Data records
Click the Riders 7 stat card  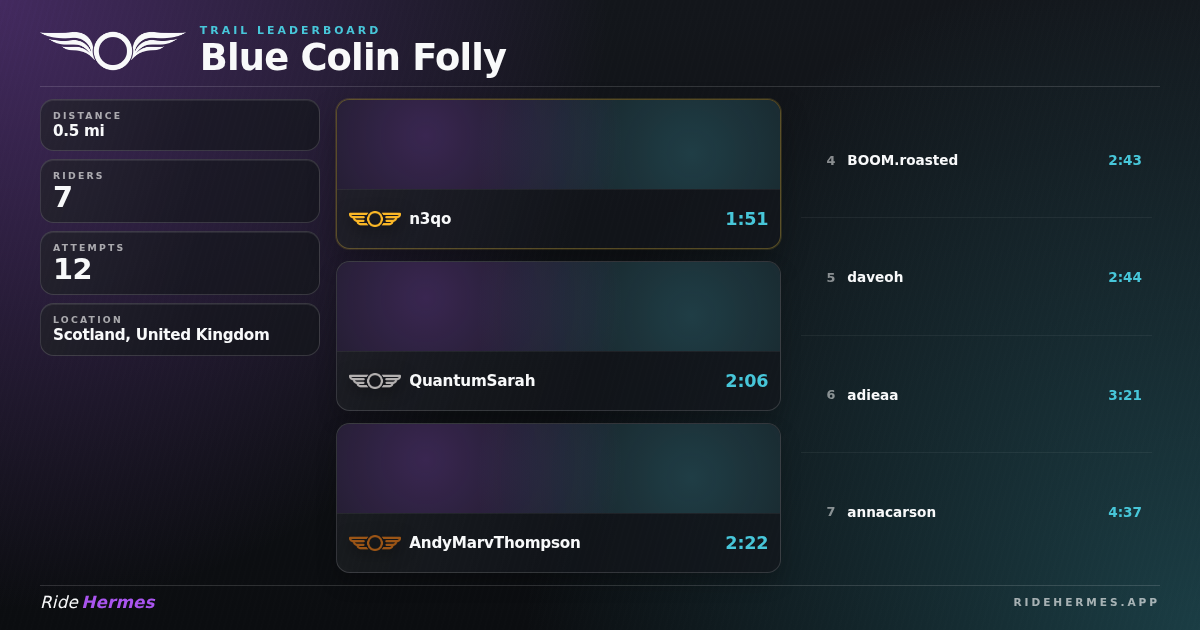(x=180, y=191)
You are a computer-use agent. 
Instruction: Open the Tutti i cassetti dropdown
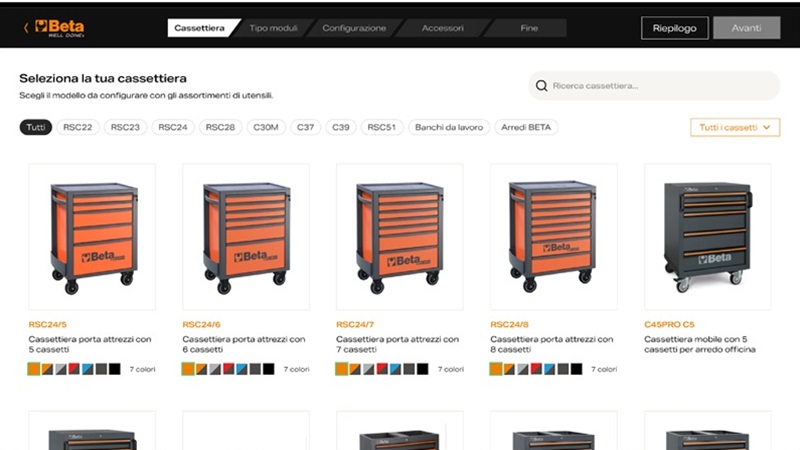point(735,127)
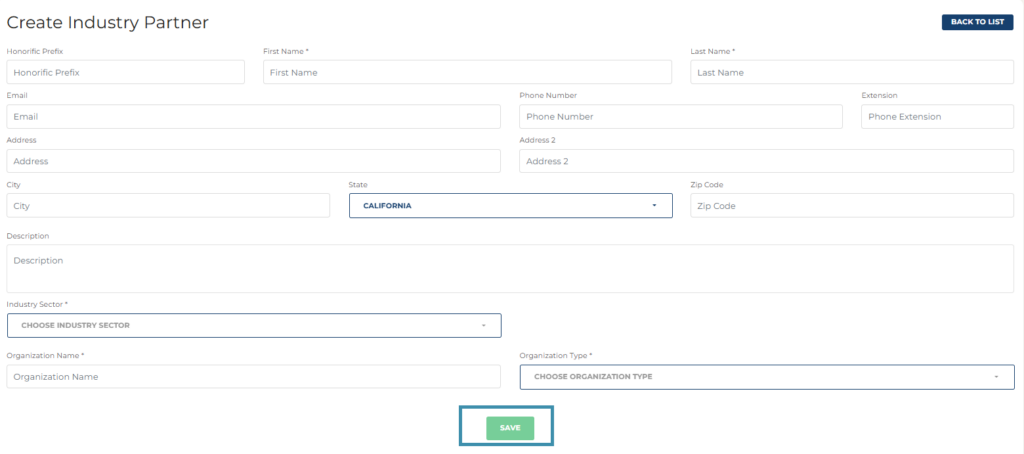This screenshot has width=1024, height=454.
Task: Click the Organization Type dropdown caret arrow
Action: [x=996, y=377]
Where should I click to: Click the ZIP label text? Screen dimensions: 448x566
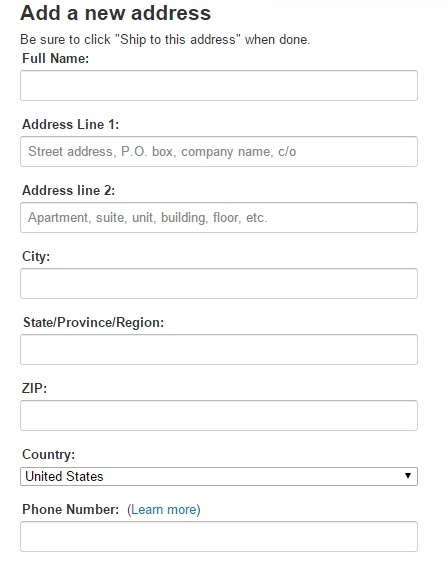pyautogui.click(x=35, y=388)
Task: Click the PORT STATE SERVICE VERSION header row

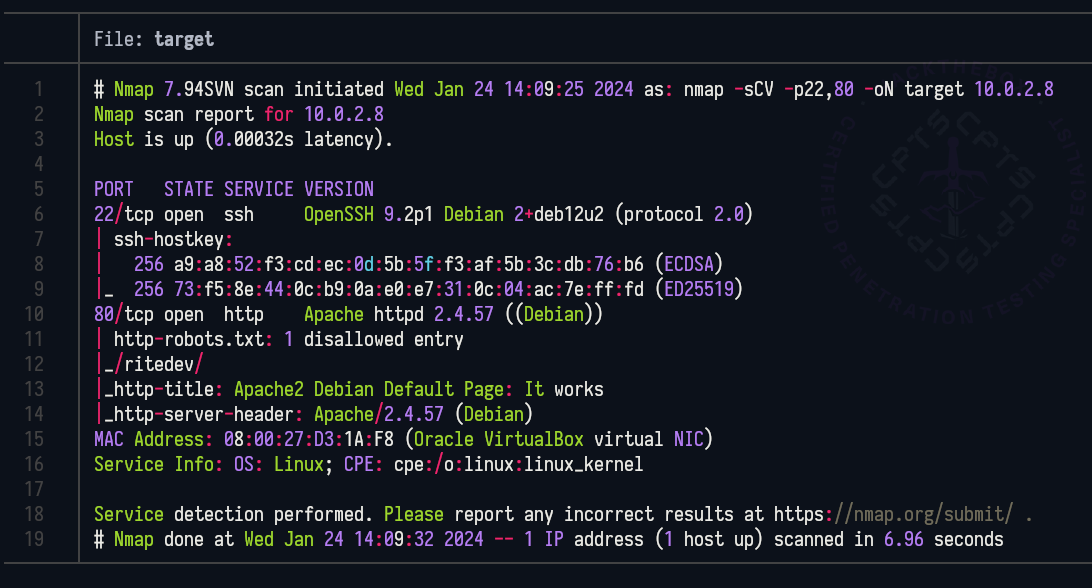Action: (234, 189)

* Exercise description *
The lines from the one holding "Where should I" through the end of the entries are to be transcribed exactly, both ends included, with the pictures left out.

* Exercise result *
Where should I click to: Click the ZIP label text? Screen dimensions: 448x566
pyautogui.click(x=35, y=388)
Task: Click the PORT STATE SERVICE VERSION header row

Action: (234, 189)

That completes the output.